## TASK STATEMENT
Which of the lines below contain the string "computer"? Pull each one out of the data.

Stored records
=== Begin Enclosure ===

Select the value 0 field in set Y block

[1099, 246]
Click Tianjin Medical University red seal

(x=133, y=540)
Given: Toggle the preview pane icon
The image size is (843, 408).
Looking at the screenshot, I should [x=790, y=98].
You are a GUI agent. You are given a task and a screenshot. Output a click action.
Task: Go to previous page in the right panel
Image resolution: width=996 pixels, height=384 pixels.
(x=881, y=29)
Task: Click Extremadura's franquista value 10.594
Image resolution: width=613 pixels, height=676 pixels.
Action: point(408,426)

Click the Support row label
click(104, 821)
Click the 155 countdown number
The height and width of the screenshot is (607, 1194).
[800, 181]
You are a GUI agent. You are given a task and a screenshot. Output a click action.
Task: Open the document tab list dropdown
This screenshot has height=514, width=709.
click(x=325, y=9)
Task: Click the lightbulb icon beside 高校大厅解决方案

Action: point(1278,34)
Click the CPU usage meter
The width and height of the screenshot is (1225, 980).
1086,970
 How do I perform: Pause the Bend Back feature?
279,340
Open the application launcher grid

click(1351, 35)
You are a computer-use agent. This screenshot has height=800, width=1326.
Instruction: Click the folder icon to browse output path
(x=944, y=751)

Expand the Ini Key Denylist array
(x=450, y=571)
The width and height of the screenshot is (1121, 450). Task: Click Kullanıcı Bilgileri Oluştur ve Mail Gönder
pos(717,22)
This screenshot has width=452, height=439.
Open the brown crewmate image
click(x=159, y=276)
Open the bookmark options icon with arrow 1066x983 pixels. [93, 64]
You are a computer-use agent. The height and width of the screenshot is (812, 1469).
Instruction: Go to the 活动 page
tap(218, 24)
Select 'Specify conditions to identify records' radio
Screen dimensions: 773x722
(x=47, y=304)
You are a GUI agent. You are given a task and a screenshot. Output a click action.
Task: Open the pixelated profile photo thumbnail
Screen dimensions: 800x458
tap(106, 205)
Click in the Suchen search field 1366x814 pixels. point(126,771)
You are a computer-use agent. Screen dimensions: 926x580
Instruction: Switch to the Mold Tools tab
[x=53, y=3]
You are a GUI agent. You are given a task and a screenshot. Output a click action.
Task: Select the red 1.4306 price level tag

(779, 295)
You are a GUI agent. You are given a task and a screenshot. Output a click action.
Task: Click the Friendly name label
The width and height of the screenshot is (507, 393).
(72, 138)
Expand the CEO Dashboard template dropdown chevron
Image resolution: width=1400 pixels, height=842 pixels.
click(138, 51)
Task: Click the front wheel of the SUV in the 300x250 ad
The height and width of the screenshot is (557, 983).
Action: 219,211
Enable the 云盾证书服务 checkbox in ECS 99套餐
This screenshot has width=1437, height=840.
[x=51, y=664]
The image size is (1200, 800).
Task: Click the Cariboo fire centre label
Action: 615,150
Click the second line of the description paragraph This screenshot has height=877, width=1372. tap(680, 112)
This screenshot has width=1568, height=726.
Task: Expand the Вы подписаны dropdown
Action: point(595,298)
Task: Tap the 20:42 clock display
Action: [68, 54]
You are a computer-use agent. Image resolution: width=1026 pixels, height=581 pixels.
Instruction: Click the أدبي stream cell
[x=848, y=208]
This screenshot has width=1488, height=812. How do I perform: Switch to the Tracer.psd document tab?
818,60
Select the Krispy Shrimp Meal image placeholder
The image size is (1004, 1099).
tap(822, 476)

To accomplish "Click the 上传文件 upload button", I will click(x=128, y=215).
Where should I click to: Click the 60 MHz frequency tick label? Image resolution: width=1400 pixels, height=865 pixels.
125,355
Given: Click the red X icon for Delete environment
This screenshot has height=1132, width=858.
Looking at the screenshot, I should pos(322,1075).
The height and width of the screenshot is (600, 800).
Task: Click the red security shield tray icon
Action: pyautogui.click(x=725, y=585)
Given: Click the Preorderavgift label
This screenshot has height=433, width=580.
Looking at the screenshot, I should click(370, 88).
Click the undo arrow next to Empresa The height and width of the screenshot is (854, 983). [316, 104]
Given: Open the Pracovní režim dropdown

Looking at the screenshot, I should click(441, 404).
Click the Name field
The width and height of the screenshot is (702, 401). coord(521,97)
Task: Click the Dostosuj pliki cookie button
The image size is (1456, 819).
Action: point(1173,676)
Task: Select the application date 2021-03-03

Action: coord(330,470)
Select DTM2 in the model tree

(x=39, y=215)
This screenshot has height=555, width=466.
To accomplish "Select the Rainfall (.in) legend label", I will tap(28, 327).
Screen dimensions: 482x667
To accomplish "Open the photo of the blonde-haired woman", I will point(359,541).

=== End Enclosure ===

## REPLY
You are a computer-use agent. This screenshot has height=800, width=1326.
You are a computer-use agent. The height and width of the screenshot is (812, 1469).
You are a computer-use agent. Screen dimensions: 926x580
You are a computer-use agent. Image resolution: width=1026 pixels, height=581 pixels.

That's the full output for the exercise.